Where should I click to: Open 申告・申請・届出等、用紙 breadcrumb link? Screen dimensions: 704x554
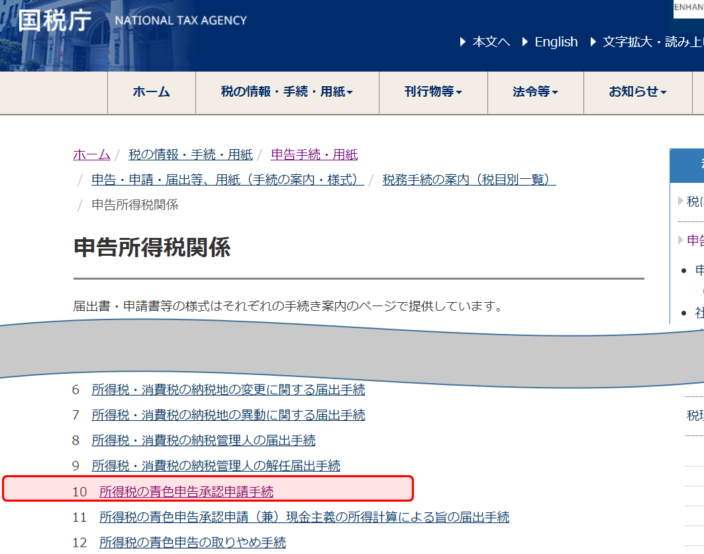227,180
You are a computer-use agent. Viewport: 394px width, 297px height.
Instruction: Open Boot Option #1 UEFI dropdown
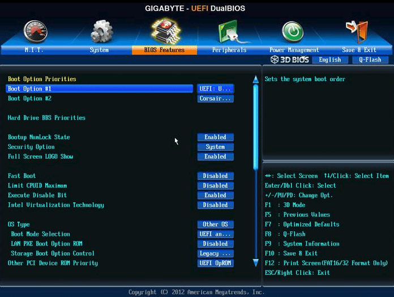click(x=215, y=89)
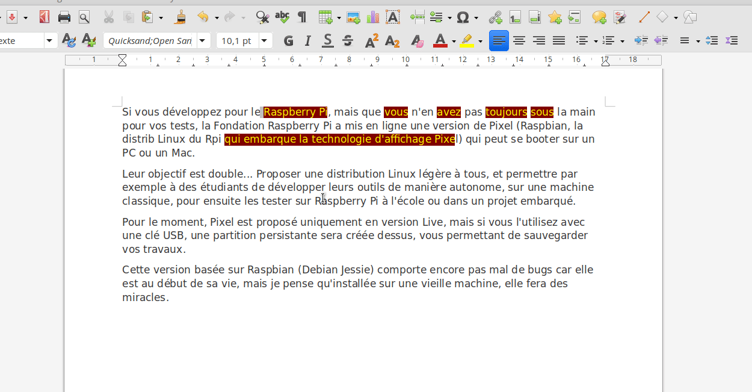Open the highlighting color dropdown arrow
Image resolution: width=752 pixels, height=392 pixels.
[x=480, y=42]
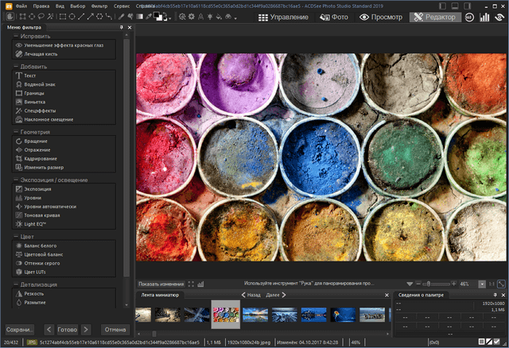The image size is (509, 348).
Task: Open Баланс белого white balance
Action: (41, 246)
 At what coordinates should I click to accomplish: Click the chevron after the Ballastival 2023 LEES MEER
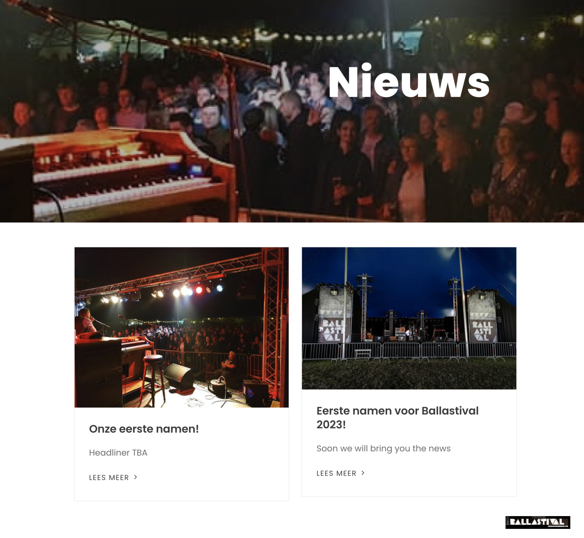[363, 473]
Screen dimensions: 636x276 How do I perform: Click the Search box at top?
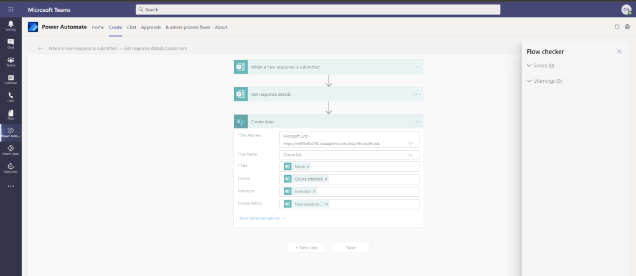click(318, 9)
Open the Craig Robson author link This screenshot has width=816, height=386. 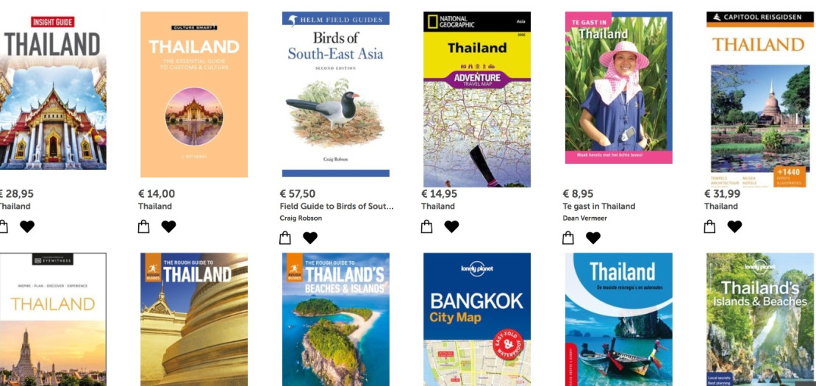[x=301, y=218]
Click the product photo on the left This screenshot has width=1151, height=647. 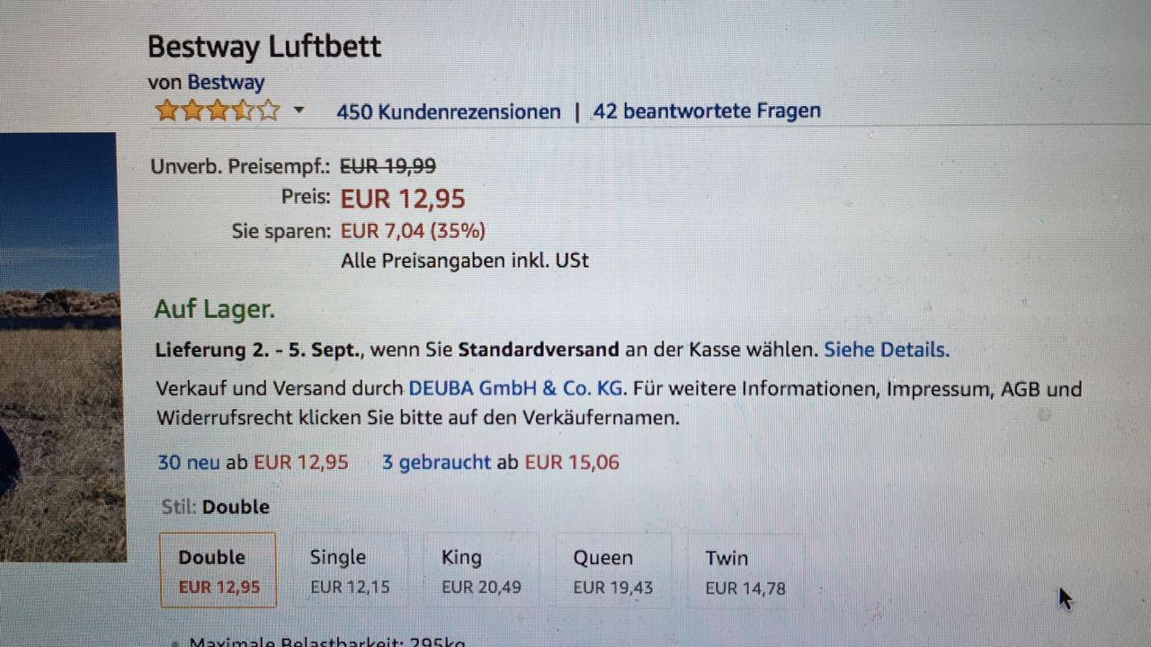click(58, 346)
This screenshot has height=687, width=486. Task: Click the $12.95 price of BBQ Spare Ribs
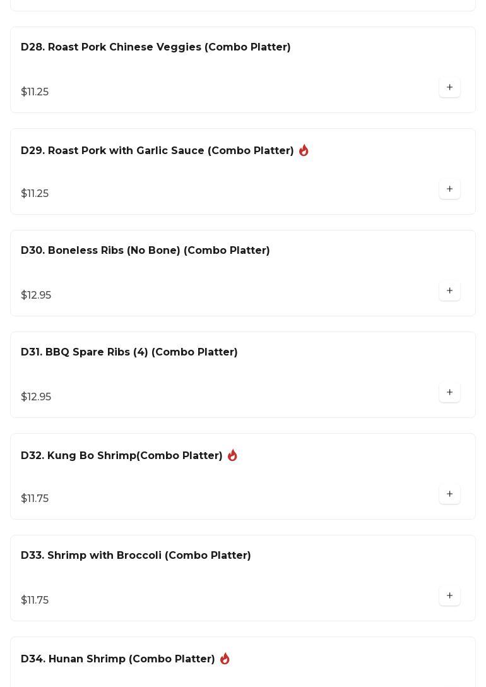click(36, 397)
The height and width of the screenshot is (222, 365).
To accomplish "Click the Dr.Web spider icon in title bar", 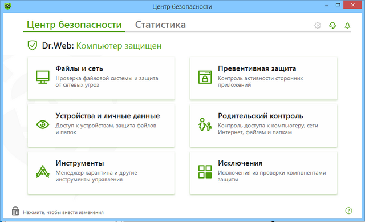I will pyautogui.click(x=7, y=6).
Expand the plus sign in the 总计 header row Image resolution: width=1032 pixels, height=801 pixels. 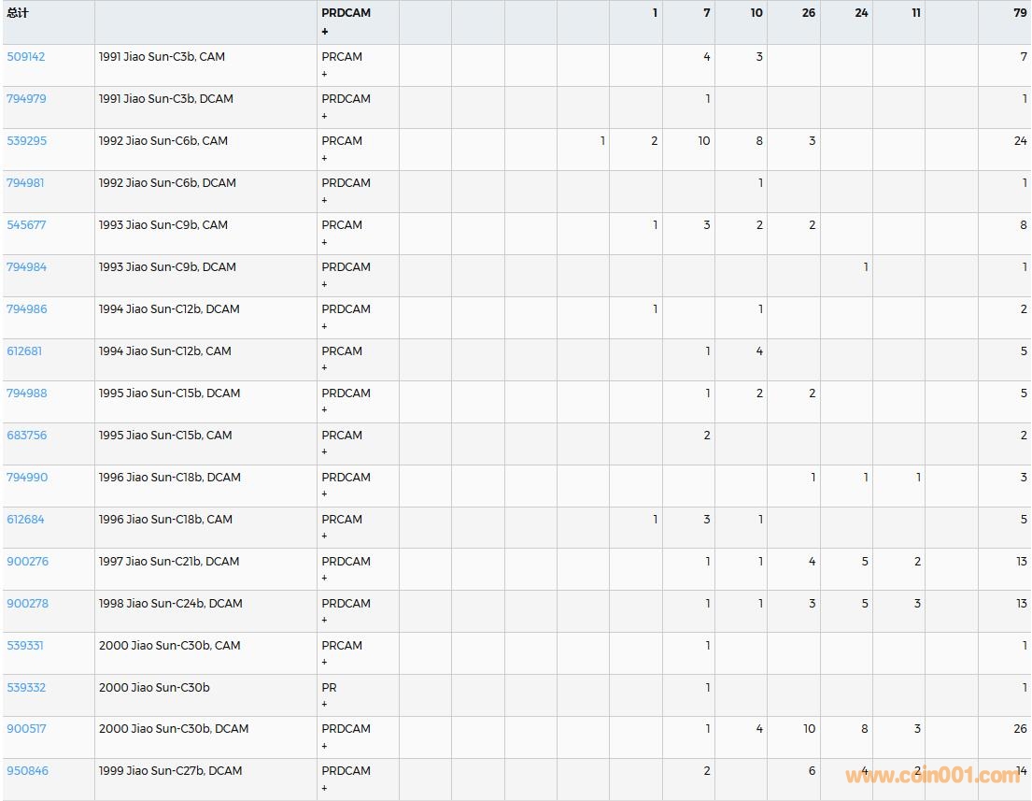point(325,32)
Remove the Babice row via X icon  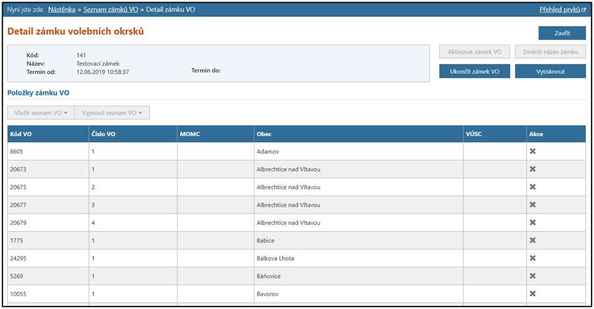click(x=532, y=240)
***
Print once more, exactly, the lines that start at the top of the records above and end at the line with "You are a computer-use", skipping all pictures.

== Reply to the exercise ==
Where should I click to: Open 申告・申請・届出等、用紙 breadcrumb link? Screen dimensions: 704x554
227,180
You are a computer-use agent. Viewport: 394px width, 297px height.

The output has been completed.